**Obiettivo dell'esercizio**:
Estrai dai record, senza alcuna modifica, le righe che partono da quella contenente "Edit the Address Details section" e terminano con quella contenente "point(1462,188)", comprese entrambe. Nella risposta ometti le immagini.

**Record**:
┄┄┄┄┄┄┄┄┄┄┄┄┄┄┄┄┄┄┄┄
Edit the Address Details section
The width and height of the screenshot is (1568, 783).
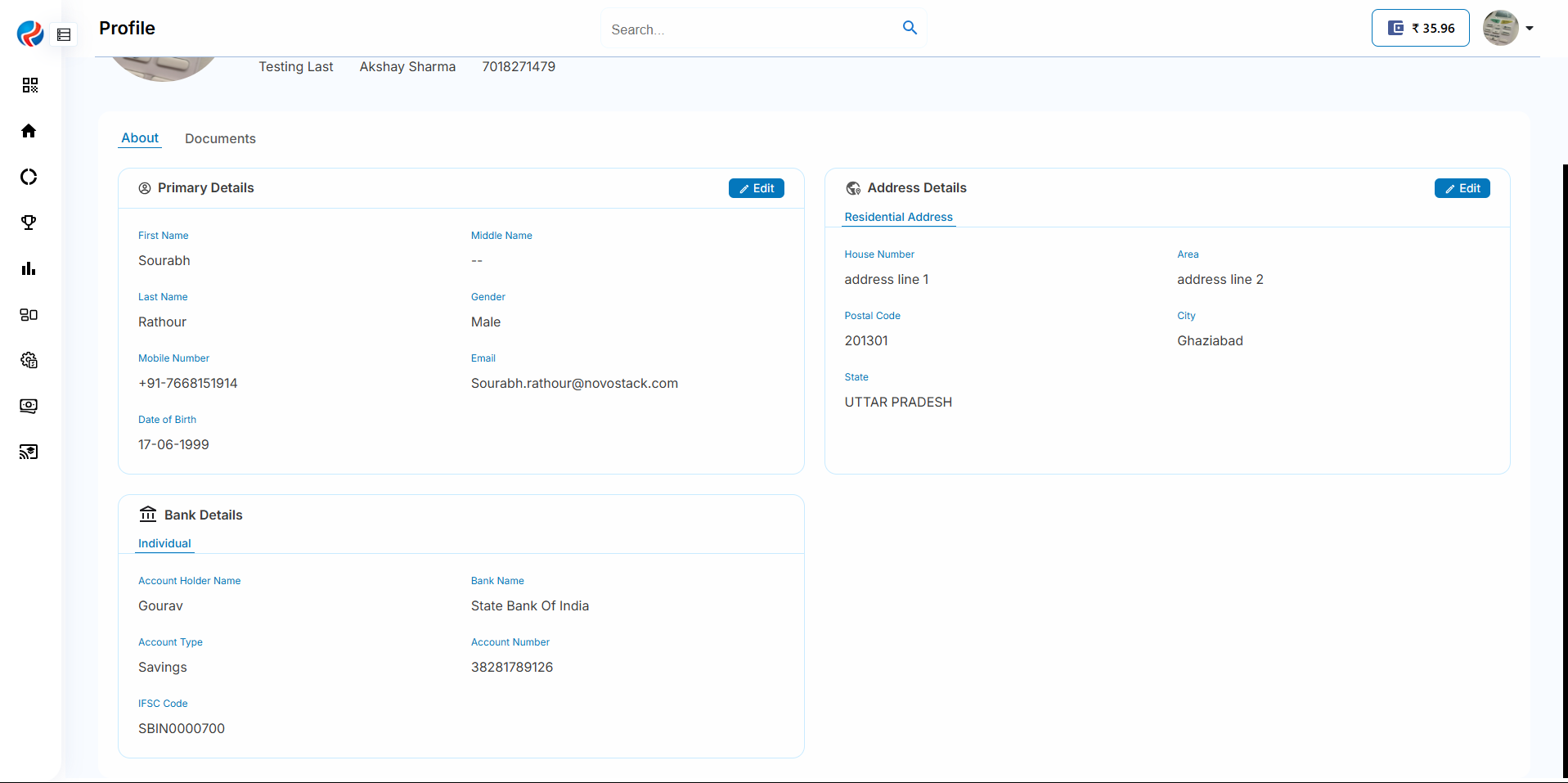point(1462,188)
┄┄┄┄┄┄┄┄┄┄┄┄┄┄┄┄┄┄┄┄
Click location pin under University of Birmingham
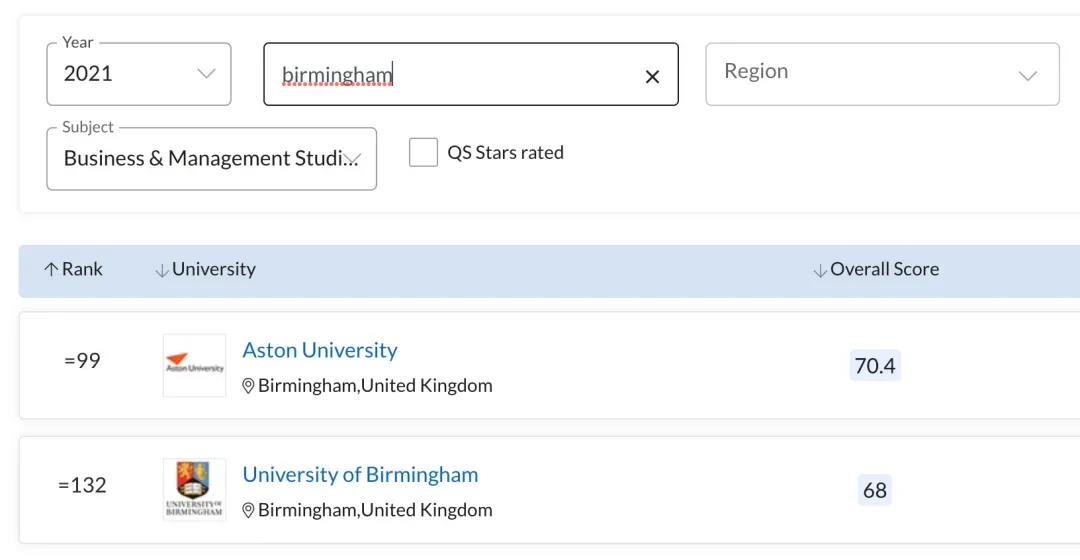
┄┄┄┄┄┄┄┄┄┄┄┄┄┄┄┄┄┄┄┄
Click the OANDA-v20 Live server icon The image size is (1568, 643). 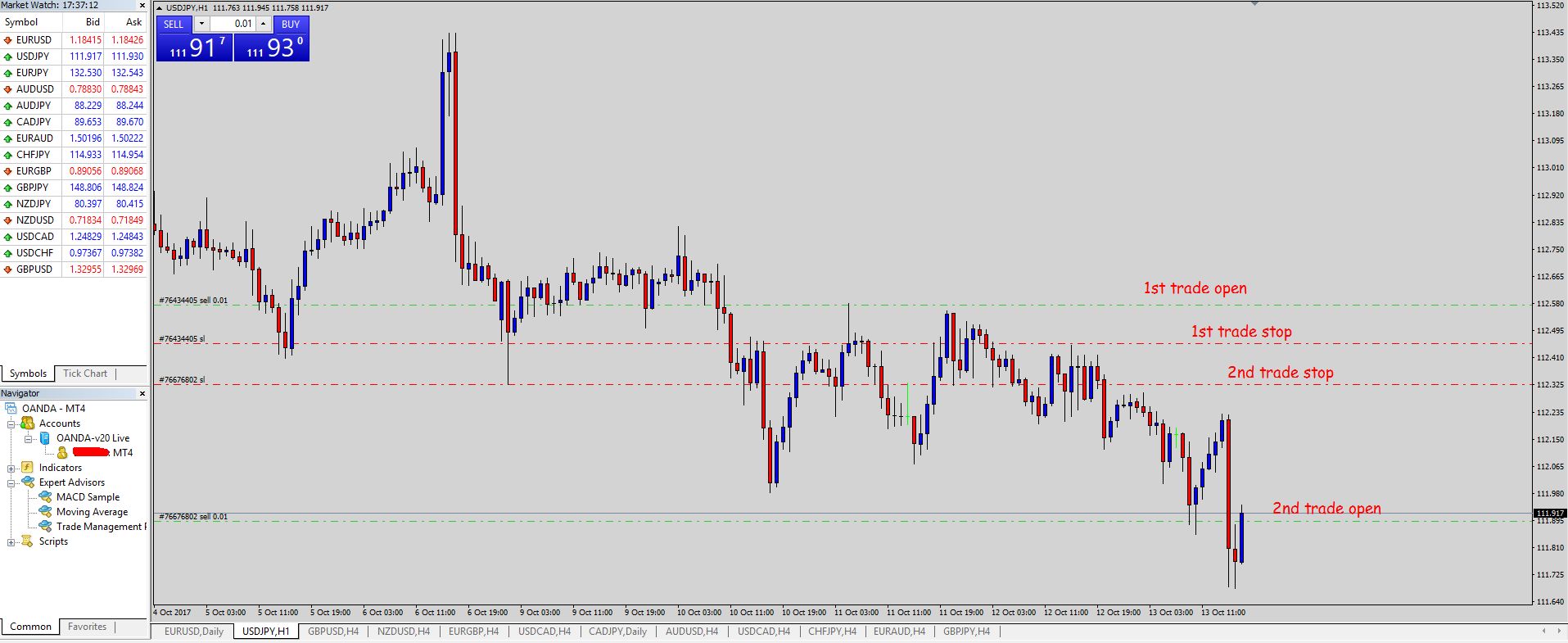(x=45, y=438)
┄┄┄┄┄┄┄┄┄┄┄┄┄┄┄┄┄┄┄┄
**Soluzione del compito**:
Edit the Address Details section
The width and height of the screenshot is (1568, 783).
point(1462,188)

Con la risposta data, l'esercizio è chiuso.